The word hung in the air like a verdict.

“Incompatible,” he repeated. “After everything.”

“After everything,” she agreed. “That’s why this hurts.”

He stared at his untouched plate. “I don’t understand how we got here.”

She swallowed hard. “We got here slowly. In a thousand moments where I chose patience instead of honesty. In every time you chose comfort over growth.”

His eyes flicked back to hers. “So what now.”

She felt the weight of the question settle in her chest.

“I don’t know,” she admitted. “But I know I can’t keep losing pieces of myself to keep this together.”

Silence followed, thick and heavy.

“I care about you,” he said eventually.

“I know,” she replied. “But care without action becomes another form of neglect.”

He flinched slightly.

They left without finishing their meal.

Outside, the sky was overcast, clouds pressing low as if threatening rain. They stood facing each other, unsure of who should move first.

“I don’t want to lose you,” he said again.

The words felt rehearsed now.

“I don’t want to lose myself,” she replied, echoing the truth she was only just learning to honor.

He nodded slowly, like he was finally hearing her, even if it was too late.

“I need time to think,” he said.

She nodded. “Take it.”

He hesitated, then turned and walked away.

She watched him go, heart pounding, emotions tangled and raw.

As she stood there alone, a realization washed over her with startling clarity.

She had been grieving this relationship long before it began to end.

Grieving the version of love she hoped it could become. Grieving the effort she poured in that was never fully returned. Grieving the woman she had been before she learned to doubt her own voice.

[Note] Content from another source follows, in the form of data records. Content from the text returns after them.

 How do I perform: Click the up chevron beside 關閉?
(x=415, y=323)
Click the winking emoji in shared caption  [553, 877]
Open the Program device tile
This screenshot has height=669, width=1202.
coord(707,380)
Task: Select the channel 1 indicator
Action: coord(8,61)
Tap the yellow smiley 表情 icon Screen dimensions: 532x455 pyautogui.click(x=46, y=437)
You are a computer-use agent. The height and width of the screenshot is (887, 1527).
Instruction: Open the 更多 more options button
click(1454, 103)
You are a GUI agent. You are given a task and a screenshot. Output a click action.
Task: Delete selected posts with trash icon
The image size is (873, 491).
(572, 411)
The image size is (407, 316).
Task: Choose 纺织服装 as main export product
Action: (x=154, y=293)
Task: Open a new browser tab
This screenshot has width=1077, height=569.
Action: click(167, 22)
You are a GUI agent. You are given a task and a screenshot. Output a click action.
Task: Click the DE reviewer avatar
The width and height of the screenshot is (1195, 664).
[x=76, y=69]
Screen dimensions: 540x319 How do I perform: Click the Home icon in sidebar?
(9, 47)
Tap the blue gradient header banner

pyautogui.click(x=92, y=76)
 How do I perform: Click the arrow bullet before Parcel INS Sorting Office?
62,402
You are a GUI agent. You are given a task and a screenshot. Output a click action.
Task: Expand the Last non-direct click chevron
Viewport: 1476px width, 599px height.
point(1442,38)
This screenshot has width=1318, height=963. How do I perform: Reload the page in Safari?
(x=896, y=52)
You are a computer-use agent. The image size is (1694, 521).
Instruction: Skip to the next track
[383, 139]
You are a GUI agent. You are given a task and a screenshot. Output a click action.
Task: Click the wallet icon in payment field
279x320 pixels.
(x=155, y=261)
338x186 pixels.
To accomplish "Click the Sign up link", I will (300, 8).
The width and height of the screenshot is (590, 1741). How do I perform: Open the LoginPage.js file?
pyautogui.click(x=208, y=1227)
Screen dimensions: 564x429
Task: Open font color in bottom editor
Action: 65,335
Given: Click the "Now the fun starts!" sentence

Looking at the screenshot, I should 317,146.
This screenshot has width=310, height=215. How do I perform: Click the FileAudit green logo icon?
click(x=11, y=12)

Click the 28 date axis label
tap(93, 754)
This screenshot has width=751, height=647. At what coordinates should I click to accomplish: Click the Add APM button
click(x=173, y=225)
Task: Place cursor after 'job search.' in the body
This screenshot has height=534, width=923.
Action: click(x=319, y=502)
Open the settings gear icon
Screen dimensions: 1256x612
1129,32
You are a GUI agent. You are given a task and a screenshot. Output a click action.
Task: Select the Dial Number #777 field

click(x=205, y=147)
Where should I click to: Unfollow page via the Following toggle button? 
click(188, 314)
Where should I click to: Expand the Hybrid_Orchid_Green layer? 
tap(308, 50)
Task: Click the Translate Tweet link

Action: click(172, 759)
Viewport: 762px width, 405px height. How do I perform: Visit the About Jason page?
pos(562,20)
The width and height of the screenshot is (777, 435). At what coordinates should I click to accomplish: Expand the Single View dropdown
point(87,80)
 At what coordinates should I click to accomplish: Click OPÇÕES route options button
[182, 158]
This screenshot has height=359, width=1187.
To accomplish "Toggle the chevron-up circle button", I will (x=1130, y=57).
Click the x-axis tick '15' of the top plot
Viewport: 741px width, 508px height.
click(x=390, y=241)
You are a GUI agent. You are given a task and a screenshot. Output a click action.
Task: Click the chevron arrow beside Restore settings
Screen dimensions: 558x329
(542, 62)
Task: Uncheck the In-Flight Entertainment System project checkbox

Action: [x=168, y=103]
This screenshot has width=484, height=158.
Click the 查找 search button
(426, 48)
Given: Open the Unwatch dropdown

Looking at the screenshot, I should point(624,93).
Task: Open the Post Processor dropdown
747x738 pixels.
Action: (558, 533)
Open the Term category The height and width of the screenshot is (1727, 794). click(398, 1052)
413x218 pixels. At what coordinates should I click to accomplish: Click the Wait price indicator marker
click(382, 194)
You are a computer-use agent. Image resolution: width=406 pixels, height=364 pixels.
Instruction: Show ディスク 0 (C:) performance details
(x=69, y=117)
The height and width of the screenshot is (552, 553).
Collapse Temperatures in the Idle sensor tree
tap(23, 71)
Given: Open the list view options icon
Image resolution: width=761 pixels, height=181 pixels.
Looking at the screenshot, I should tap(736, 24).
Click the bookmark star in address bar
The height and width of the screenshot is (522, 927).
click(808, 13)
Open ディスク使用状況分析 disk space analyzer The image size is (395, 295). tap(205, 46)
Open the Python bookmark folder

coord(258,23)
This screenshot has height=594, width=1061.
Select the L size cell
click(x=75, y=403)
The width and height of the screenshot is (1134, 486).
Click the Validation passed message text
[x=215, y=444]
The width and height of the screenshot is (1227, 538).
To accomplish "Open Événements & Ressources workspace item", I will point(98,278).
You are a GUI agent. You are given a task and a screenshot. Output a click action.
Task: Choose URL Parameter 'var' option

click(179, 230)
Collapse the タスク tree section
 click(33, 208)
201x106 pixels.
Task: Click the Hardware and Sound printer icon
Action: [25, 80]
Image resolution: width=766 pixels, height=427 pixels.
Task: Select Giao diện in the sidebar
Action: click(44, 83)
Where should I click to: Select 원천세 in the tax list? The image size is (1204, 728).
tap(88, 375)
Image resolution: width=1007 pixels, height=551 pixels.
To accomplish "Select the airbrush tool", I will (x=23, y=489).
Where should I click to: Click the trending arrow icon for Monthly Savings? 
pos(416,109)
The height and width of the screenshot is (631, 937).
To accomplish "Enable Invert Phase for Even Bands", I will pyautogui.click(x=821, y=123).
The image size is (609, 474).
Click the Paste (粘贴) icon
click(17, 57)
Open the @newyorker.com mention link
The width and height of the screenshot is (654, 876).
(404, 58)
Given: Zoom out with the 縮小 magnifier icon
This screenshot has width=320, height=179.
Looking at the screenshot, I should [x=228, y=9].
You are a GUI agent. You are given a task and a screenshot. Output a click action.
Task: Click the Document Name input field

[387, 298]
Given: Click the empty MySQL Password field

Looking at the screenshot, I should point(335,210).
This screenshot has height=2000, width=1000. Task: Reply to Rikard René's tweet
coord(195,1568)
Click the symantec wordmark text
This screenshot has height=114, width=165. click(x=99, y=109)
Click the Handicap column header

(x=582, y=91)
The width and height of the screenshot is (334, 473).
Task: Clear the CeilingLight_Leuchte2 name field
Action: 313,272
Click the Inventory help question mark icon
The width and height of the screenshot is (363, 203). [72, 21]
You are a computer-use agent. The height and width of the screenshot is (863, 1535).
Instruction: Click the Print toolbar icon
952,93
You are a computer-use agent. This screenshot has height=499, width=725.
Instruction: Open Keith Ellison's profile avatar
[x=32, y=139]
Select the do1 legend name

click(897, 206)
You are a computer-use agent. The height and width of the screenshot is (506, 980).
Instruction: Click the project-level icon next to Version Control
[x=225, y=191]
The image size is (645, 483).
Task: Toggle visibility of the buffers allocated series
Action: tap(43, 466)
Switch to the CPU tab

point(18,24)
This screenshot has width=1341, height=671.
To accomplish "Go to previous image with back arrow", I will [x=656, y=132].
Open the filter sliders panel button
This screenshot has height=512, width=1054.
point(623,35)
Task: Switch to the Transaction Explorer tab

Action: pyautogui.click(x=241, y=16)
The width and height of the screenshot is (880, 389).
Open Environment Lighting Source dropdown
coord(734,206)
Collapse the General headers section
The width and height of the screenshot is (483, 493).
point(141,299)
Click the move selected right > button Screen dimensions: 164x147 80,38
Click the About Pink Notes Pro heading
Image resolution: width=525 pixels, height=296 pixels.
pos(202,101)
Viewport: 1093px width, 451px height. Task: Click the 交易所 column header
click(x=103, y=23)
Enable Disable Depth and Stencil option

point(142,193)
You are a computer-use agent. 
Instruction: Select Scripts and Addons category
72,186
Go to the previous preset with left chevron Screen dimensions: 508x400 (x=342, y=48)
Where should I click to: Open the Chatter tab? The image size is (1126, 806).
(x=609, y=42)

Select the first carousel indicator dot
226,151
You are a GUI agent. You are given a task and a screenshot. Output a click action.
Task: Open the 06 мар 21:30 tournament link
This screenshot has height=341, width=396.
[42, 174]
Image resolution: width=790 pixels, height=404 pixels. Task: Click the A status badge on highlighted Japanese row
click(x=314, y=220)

The rain began to fall, light at first, then steady.

She didn’t move.

She let it soak into her clothes, grounding her in the moment.

This wasn’t just about him.

It was about the pattern she kept repeating. The way she confused endurance with devotion. The way she stayed too long, hoping potential would outweigh reality.

That night, alone in her apartment, she sat on the floor with her back against the couch, knees pulled to her chest.

She cried, not loudly, not dramatically, but deeply.

For the love that wasn’t enough.

For the truth she could no longer ignore.

For the strength it would take to choose herself when everything in her wanted to hold on.

And somewhere beneath the grief, beneath the ache, something else stirred.

A quiet, unfamiliar resolve.

This time, she wouldn’t mistake silence for peace.

This time, she would listen to the voice she’d been muting for far too long.

Even if it meant walking into the unknown alone.

Because the hardest truth she was finally ready to face was this.

Loving someone should not require disappearing.

And once you realize that, there is no going back.